Collected data:
┄┄┄┄┄┄┄┄┄┄┄┄┄┄┄┄┄┄┄┄

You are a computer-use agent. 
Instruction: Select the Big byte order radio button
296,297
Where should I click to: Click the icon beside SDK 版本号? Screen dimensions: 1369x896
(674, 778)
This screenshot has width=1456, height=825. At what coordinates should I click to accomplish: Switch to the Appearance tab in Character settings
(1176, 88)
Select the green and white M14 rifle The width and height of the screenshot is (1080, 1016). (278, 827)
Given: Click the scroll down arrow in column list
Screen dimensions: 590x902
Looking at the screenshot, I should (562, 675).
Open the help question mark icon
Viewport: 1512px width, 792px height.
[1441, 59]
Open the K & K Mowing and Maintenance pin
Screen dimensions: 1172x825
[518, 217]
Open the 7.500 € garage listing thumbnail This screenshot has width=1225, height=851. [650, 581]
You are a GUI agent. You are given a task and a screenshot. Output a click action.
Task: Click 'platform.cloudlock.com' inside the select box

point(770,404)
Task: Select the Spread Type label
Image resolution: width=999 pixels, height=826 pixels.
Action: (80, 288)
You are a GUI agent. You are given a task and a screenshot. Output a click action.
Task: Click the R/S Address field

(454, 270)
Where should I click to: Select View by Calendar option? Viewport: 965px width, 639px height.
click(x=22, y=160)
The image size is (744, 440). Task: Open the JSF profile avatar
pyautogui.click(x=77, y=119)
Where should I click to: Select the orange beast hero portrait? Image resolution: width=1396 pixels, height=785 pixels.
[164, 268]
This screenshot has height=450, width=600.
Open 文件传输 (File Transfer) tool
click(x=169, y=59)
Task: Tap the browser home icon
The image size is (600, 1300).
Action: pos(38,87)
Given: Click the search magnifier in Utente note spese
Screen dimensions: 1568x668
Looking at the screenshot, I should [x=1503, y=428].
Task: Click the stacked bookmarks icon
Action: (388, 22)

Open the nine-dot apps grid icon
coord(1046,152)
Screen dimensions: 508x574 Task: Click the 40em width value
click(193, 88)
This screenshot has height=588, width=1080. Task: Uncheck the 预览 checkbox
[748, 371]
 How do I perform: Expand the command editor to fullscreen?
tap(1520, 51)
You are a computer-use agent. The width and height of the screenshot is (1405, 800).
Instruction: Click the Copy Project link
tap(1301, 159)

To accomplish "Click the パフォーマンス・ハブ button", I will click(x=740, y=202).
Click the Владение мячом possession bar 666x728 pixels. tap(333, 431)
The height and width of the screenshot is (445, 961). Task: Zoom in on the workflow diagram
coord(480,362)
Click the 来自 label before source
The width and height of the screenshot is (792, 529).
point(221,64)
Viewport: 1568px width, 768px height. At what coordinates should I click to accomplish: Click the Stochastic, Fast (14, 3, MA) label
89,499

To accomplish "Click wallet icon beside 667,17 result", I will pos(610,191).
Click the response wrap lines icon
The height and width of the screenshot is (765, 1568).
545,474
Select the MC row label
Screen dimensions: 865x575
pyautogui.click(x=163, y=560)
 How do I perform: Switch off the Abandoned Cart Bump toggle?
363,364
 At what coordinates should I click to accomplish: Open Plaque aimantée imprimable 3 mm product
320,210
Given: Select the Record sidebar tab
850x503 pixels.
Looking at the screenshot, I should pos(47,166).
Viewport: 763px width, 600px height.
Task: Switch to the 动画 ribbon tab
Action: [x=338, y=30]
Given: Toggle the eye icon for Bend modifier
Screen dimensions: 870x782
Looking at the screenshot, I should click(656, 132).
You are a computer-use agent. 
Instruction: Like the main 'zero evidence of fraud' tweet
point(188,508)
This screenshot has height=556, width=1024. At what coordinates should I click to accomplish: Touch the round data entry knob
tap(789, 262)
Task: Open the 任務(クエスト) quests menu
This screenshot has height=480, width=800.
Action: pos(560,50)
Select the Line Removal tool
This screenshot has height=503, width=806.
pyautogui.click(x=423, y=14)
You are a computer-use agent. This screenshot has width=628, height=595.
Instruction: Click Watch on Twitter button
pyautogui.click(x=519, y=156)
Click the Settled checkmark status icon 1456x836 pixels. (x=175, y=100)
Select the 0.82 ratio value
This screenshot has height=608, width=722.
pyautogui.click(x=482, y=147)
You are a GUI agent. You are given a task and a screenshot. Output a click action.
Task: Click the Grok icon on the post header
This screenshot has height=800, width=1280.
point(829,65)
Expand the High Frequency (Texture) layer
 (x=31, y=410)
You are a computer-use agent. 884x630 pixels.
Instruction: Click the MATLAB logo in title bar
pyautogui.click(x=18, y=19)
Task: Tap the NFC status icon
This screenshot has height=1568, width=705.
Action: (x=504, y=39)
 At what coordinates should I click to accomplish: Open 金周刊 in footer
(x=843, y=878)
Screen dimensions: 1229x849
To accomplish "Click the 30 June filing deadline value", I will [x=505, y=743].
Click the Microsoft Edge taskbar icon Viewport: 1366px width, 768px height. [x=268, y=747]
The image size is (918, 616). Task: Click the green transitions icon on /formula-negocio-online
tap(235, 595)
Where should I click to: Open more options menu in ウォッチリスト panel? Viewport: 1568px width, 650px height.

┄┄┄┄┄┄┄┄┄┄┄┄┄┄┄┄┄┄┄┄

Your instructions: In the entries, some lines may contain the word "menu". Give how many do, as a number by itself.

Task result: 2